AirAsia Philippines reports stronger YoY and QoQ key operational metrics, leading other AirAsia’s airline entities in the Third Quarter 2021 Financial Results of AirAsia Group Berhad.
AirAsia Philippines posted 167% growth in the number of passengers carried YoY and a 5% increase QoQ. Load Factor was healthy at 77%, attributed to active capacity management.
All AirAsia Philippines destinations now no longer require COVID-19 test for fully vaccinated individuals, lowering the cost for air travel. Further, 9 out of 11 destinations have already opened their doors to leisure travelers.
AirAsia Philippines CEO Ricky Isla said, “I attribute these very encouraging numbers to our very hardworking Allstars (employees), and to all our guests who continue to believe and support AirAsia. Indeed, we are all set to win the post pandemic recovery with the ongoing progress of the nationwide vaccination against COVID-19.”
“Now more than ever we focus on what’s essential, and there is no letting go of opportunities that will enhance guests’ experience and customer journey.”
AirAsia Philippines CFO Ray Berja said, “We will continue to be cautiously optimistic by making sure we always strike a balance between cash burn and market demand. Our goal has always been to double down on productivity to manage cash flow and operate on break-even points to efficiently manage cash burn. I am most proud of our lifestyle of cash consciousness and mindset of cost efficiencies across AirAsia. The road to recovery will take a while but what’s definite is that the trajectory is up there, and comprehensive plans are on a push button mode.”
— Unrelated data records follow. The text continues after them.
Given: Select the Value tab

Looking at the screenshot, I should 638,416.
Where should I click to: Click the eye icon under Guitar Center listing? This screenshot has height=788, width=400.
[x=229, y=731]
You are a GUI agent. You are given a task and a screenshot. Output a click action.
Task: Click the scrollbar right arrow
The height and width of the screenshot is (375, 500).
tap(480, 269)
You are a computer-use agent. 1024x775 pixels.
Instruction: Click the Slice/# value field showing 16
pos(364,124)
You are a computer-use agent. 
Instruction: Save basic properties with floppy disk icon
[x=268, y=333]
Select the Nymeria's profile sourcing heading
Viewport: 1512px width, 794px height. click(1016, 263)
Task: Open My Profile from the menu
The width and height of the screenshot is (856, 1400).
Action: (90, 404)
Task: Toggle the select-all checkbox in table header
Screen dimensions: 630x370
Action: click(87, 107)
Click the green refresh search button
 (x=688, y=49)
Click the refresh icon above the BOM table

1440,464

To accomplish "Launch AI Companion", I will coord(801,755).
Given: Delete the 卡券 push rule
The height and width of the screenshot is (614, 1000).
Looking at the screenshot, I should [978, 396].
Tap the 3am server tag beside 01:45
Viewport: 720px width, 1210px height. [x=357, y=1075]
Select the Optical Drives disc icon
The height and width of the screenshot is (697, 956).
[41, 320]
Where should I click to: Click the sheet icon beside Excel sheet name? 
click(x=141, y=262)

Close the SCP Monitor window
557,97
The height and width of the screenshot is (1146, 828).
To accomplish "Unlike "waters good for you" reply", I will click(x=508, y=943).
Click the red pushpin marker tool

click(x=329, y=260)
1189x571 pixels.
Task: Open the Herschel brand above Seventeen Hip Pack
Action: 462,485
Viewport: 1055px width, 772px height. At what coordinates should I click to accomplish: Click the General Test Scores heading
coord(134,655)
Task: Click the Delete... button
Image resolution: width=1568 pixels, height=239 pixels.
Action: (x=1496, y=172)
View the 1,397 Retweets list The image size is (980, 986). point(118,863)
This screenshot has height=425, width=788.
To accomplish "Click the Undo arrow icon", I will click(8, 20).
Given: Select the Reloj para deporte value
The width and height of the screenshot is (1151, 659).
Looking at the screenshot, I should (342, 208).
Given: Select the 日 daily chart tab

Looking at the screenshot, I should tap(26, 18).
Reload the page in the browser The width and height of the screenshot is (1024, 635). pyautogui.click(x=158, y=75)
To further stimulate growth in Q42021, AirAsia Philippines will double and triple its current weekly flight frequencies to most destinations such as Caticlan, Iloilo, Tacloban, Bacolod, Tagbilaran, Puerto Princesa, Kalibo and Cebu. Meanwhile, it will retain its strong presence in Cagayan De Oro, Davao, Zamboanga and General Santos.
AirAsia Philippines will also return to the skies of Hongkong and Singapore this December to service Overseas Filipino Workers in these bustling cities who will be returning to the Philippines for the holidays.
“We support the appeal of the Air Carriers Association of the Philippines to increase the daily cap for foreign arrivals from four thousand to ten thousand to complement the pent-up demand during the holidays. While there have been significant improvements in terms of travel restrictions, there is no room for complacency when it comes to observing the strictest health and safety protocols on ground and in flight”, Isla added.
Meanwhile, Q32021 also reported 7% YoY revenue growth for airasia Super App, attributed to new product offerings and commissions. In the Philippines, airasia Super App has successfully launched Hotels, SNAP (Flight+Hotel bundle), Unlimited deals, and soon more offerings will cater to the growing ecommerce market.
BigPay posted significant growth in revenue, up 26% YoY driven by payments and remittances. Teleport’s revenue tripled YoY due to strategic growth of its cargo network to establish its presence in the market.
CEO of AirAsia Group Berhad, Tan Sri Tony Fernandes said, “As a Group, we have taken advantage of the downtime in flying to tap new revenue streams and fully transform ourselves into an investment holding company with a portfolio of synergistic travel and lifestyle businesses. In just over a year and a half, Asia Digital Engineering, Airasia superapp, Teleport and BigPay have gained significant traction and established a strong presence in our key markets. As the world continues to open up and a strong recovery in air travel is on the horizon, we have ensured our portfolio companies are given autonomy to run their business independently to encourage innovation and ensure speed to market through even higher efficiency. Together as a group, each of our businesses continue to leverage significant data and industry leading technology to deliver the best value at the lowest cost, supported by one of Asia’s leading brands that remains committed to serving the underserved.”